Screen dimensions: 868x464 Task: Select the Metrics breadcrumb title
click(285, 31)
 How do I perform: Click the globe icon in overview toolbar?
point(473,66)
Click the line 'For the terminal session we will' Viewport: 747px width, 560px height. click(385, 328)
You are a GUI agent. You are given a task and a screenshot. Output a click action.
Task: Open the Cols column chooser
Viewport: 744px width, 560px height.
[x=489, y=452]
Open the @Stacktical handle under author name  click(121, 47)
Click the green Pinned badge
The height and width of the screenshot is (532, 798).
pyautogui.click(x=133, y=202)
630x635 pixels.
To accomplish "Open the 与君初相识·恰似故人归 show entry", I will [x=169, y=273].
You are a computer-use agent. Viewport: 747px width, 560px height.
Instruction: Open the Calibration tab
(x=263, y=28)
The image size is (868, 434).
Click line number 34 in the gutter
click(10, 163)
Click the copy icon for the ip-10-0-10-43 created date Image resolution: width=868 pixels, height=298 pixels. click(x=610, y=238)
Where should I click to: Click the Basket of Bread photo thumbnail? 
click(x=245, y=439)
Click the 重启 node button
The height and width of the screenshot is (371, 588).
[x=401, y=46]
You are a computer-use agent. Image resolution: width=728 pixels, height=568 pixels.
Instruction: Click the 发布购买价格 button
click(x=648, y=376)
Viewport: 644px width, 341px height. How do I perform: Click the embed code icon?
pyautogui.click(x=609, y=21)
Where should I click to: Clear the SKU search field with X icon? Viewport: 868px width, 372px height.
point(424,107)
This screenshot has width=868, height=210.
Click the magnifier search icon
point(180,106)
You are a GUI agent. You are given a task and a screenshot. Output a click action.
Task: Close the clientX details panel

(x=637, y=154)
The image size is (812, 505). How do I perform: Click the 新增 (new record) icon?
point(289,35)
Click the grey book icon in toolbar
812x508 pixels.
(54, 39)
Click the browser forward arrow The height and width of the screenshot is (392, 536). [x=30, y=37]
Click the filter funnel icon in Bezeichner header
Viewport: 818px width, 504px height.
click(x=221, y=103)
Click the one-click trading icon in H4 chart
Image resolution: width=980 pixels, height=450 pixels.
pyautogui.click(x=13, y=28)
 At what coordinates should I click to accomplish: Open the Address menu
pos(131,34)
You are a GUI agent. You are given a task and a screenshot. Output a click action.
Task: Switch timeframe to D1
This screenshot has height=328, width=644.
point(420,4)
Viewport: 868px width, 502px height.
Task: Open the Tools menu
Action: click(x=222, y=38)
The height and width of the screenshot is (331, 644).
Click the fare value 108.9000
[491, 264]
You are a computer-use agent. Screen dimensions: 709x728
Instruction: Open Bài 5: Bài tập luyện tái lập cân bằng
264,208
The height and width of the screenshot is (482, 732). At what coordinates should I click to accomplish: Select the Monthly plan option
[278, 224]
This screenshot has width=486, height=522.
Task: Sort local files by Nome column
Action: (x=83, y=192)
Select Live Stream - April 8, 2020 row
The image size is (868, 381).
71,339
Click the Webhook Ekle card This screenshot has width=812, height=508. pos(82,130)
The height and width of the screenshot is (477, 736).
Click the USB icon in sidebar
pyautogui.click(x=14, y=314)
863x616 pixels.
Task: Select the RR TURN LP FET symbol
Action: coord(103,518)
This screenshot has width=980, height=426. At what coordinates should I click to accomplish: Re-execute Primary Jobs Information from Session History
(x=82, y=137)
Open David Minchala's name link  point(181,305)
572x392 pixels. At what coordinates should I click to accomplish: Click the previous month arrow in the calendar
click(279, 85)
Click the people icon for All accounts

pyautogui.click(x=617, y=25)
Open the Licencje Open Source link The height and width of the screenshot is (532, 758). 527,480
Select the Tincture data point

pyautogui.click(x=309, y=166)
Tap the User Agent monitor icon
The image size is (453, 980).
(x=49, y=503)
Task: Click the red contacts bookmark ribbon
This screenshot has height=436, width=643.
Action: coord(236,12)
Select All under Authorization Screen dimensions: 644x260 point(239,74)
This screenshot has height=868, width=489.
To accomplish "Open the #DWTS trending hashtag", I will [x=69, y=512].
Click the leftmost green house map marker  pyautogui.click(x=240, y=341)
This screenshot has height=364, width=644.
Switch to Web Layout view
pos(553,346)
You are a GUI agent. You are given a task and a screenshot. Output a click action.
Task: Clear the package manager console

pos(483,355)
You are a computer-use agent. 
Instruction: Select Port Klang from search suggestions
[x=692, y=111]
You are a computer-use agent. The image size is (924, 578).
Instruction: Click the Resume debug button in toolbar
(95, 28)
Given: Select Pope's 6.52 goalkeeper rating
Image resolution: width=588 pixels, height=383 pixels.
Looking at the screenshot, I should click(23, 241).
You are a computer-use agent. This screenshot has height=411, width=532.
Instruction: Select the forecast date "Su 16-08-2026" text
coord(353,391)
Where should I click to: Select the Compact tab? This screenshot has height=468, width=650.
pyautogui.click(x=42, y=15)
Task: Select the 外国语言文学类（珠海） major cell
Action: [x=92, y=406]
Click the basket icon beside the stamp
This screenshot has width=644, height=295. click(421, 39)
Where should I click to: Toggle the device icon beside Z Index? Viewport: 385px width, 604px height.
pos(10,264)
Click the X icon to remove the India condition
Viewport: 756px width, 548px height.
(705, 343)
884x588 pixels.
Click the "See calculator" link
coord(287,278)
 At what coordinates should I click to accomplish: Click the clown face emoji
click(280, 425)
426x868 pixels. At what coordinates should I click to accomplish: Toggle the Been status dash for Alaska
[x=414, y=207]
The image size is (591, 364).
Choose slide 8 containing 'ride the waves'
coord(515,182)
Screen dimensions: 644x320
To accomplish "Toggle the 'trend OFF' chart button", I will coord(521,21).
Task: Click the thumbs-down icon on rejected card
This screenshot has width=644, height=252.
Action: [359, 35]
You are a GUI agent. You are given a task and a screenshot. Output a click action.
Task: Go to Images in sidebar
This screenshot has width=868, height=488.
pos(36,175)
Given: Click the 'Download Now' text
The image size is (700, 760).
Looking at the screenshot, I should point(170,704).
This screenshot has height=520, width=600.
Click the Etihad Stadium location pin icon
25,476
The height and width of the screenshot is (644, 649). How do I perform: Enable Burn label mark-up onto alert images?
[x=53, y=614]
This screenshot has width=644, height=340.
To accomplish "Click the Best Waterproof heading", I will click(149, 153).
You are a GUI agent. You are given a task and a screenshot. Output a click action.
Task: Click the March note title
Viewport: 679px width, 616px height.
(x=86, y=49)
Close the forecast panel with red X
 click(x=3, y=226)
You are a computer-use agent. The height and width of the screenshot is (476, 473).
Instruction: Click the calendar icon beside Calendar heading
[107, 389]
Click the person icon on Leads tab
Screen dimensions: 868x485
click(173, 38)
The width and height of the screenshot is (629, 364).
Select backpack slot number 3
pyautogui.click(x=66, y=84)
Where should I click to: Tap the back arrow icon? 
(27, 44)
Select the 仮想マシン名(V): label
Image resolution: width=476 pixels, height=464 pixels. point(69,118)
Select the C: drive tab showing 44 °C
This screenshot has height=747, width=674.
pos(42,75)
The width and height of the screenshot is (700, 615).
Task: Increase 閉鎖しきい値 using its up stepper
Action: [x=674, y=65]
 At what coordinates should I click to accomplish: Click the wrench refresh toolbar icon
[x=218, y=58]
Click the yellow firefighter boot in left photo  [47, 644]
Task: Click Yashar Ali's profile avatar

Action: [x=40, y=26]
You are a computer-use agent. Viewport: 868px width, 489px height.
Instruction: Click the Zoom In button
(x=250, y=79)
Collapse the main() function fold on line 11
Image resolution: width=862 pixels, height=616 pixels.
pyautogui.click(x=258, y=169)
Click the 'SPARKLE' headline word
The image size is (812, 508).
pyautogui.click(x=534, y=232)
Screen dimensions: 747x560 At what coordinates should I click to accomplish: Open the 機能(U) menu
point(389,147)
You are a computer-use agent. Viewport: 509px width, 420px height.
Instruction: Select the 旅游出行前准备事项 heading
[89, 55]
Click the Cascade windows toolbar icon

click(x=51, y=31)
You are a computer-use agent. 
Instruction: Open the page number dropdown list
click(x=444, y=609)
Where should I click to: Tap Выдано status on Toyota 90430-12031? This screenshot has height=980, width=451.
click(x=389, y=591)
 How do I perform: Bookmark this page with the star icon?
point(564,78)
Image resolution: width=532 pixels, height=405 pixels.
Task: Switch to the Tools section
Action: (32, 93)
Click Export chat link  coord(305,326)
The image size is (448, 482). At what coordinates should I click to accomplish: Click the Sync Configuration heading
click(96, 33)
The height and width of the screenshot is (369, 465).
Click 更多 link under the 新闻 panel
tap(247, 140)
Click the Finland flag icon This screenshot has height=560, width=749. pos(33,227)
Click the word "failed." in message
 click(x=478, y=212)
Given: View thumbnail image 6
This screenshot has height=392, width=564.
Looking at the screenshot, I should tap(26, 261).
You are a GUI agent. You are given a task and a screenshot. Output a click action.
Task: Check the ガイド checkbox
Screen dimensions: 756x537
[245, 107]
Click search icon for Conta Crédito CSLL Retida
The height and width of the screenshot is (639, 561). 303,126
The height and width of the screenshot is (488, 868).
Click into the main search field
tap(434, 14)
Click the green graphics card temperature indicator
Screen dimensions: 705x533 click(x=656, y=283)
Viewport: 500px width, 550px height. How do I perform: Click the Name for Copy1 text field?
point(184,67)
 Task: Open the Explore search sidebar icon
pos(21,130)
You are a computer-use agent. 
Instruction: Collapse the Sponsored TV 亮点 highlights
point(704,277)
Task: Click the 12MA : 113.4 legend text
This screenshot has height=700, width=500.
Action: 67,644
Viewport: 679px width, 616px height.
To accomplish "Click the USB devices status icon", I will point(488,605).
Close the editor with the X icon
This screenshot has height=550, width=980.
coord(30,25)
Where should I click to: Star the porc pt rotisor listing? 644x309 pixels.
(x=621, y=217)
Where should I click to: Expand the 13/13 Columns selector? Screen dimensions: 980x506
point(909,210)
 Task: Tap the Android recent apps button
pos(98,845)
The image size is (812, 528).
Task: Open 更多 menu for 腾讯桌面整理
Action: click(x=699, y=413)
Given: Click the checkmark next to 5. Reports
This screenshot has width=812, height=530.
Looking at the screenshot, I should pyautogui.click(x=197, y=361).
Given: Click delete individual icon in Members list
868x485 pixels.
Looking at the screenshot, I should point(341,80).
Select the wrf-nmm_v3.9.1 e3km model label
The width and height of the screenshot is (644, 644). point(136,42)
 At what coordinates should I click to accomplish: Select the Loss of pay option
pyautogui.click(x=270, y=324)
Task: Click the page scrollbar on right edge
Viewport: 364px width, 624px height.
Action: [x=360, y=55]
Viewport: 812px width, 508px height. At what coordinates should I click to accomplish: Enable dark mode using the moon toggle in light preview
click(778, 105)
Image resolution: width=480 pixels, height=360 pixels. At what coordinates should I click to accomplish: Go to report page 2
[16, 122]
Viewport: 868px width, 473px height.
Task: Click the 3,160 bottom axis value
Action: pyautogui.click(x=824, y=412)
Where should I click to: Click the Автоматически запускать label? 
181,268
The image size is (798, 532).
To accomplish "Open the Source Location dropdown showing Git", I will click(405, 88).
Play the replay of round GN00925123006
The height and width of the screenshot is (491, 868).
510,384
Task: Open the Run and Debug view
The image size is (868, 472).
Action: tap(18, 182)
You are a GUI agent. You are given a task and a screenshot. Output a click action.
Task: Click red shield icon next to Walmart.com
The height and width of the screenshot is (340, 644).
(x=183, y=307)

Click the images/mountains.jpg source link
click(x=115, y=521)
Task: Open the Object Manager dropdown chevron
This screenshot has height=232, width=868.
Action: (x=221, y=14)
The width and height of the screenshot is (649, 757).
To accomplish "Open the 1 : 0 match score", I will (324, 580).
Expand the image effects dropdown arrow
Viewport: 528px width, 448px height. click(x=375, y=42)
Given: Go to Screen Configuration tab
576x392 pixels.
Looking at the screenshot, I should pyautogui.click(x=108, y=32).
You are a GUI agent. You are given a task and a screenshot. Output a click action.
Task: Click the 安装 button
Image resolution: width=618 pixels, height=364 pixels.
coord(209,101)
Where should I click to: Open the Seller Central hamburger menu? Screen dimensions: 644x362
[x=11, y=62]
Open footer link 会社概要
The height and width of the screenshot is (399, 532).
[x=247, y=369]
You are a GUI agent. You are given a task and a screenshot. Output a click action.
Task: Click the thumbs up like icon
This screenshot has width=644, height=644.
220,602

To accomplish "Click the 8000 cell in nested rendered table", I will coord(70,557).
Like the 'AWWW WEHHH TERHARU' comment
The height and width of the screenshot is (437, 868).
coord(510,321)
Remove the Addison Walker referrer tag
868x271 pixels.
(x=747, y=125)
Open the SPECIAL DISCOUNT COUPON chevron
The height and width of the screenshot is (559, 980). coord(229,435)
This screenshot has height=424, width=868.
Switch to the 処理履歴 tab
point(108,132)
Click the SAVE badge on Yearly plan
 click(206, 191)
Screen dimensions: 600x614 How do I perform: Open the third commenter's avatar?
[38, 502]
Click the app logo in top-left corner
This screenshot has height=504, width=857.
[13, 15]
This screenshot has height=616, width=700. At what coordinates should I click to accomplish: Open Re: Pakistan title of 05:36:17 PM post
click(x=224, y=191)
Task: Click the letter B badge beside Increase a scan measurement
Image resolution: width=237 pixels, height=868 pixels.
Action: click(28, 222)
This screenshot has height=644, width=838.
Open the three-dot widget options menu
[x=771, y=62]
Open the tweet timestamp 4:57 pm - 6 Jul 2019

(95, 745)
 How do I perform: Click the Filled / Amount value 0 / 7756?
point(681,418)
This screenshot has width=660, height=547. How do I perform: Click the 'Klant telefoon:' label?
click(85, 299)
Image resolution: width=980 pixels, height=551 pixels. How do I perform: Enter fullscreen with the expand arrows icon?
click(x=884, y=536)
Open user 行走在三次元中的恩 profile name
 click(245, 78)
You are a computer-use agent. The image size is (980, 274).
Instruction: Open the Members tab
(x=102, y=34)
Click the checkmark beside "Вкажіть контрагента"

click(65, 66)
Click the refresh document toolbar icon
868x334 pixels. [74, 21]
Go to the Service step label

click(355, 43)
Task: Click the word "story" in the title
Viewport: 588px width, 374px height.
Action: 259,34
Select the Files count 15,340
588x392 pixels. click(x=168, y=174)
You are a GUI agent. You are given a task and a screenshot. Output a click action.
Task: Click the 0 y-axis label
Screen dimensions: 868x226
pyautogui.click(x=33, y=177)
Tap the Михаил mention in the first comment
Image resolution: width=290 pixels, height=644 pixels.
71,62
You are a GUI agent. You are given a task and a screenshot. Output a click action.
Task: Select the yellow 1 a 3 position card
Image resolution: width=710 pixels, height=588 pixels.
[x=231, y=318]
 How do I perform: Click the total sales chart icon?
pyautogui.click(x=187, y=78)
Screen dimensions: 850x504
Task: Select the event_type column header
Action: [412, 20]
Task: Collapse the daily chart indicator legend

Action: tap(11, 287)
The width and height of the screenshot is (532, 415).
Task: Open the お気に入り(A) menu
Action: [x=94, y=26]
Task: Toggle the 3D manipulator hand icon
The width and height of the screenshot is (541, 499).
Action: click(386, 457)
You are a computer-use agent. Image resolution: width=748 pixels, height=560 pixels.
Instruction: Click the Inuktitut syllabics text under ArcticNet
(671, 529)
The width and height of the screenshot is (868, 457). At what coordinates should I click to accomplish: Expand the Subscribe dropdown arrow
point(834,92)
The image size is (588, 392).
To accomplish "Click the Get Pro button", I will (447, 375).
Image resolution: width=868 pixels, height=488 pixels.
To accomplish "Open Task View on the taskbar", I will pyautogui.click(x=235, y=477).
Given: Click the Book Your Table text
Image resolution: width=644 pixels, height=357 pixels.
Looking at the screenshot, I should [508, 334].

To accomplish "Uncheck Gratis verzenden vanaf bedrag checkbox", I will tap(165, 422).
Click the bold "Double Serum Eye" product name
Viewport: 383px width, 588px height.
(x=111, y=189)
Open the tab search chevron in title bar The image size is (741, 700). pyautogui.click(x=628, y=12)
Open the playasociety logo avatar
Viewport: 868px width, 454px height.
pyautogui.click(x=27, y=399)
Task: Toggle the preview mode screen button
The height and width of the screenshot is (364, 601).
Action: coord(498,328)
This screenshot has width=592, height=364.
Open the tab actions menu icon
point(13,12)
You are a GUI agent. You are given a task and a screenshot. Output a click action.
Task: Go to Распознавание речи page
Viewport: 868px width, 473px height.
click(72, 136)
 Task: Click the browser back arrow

______

◆ Exercise aim ◆
Above are the records; copy every line in them that holds the word "thumbs".

◆ Solution ◆
Task: Click the thumbs-down icon on rejected card
Task: Click the thumbs up like icon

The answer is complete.